Joint Declaration of Data Citation Principles
CODATA and the Task Group on Data Citation Standards and Practices contributed instrumentally to the development of the Joint Declaration of Data Citation Principles.
Preamble: Sound, reproducible scholarship rests upon a foundation of robust, accessible data. For this to be so in practice as well as theory, data must be accorded due importance in the practice of scholarship and in the enduring scholarly record. In other words, data should be considered legitimate, citable products of research. Data citation, like the citation of other evidence and sources, is good research practice and is part of the scholarly ecosystem supporting data reuse.
In support of this assertion, and to encourage good practice, we offer a set of guiding principles for data within scholarly literature, another dataset, or any other research object.

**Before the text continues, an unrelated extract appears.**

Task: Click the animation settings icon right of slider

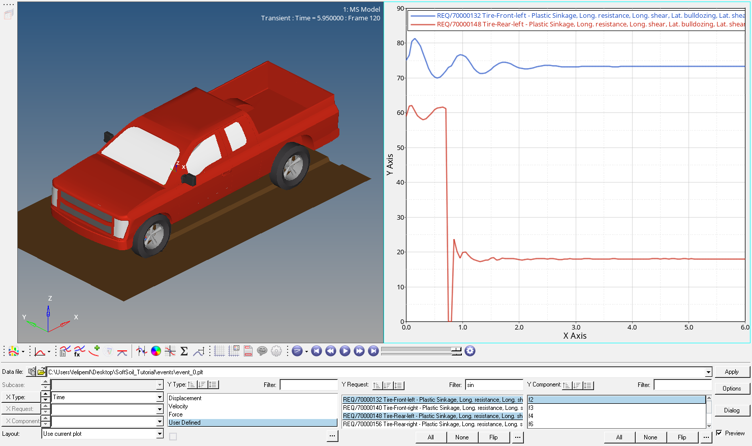Action: 470,351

For more information on the development of these principles, see the blog post Data Citation Synthesis Group: Draft Declaration of Data Citation Principles.
Out of Cite, Out of Mind: The Current State of Practice, Policy, and Technology for the Citation of Data
Report published in the Data Science Journal.
Abstract: The growth in the capacity of the research community to collect and distribute data presents huge opportunities. It is already transforming old methods of scientific research and permitting the creation of new ones. However, the exploitation of these opportunities depends upon more than computing power, storage, and network connectivity. Among the promises of our growing universe of online digital data are the ability to integrate data into new forms of scholarly publishing to allow peer-examination and review of conclusions or analysis of experimental and observational data and the ability for subsequent researchers to make new analyses of the same data, including their combination with other data sets and uses that may have been unanticipated by the original producer or collector.
Citation: Sices, C.-I. T. G. on D. C. S. and P. of C. O. of M. T. C.. (2013). Out of Cite, Out of Mind: The Current State of Practice, Policy, and Technology for the Citation of Data. Data Science Journal, 12(0), CIDCR1–CIDCR7. DOI: http://doi.org/10.2481/dsj.OSOM13-043
For Attribution: Developing Data Attribution and Citation Practices and Standards
Summary of an International Workshop, published by National Academies Press.
This report summarises an international workshop that was organised in collaboration with the US National CODATA Committee and the Board on Research Data and Information, in August 2011.
Abstract: The growth of electronic publishing of literature has created new challenges, such as the need for mechanisms for citing online references in ways that can assure discoverability and retrieval for many years into the future. The growth in online datasets presents related, yet more complex challenges. It depends upon the ability to reliably identify, locate, access, interpret, and verify the version, integrity, and provenance of digital datasets. Data citation standards and good practices can form the basis for increased incentives, recognition, and rewards for scientific data activities that in many cases are currently lacking in many fields of research. The rapidly-expanding universe of online digital data holds the promise of allowing peer-examination and review of conclusions or analysis based on experimental or observational data, the integration of data into new forms of scholarly publishing, and the ability for subsequent users to make new and unforeseen uses and analyses of the same data-either in isolation, or in combination with, other datasets.
The problem of citing online data is complicated by the lack of established practices for referring to portions or subsets of data. There are a number of initiatives in different organizations, countries, and disciplines already underway. An important set of technical and policy approaches have already been launched by the U.S. National Information Standards Organization (NISO) and other standards bodies regarding persistent identifiers and online linking.
The workshop summarized in For Attribution — Developing Data Attribution and Citation Practices and Standards: Summary of an International Workshop was organized by a steering committee under the National Research Council’s (NRC’s) Board on Research Data and Information, in collaboration with an international CODATA-ICSTI Task Group on Data Citation Standards and Practices. The purpose of the symposium was to examine a number of key issues related to data identification, attribution, citation, and linking to help coordinate activities in this area internationally, and to promote common practices and standards in the scientific community.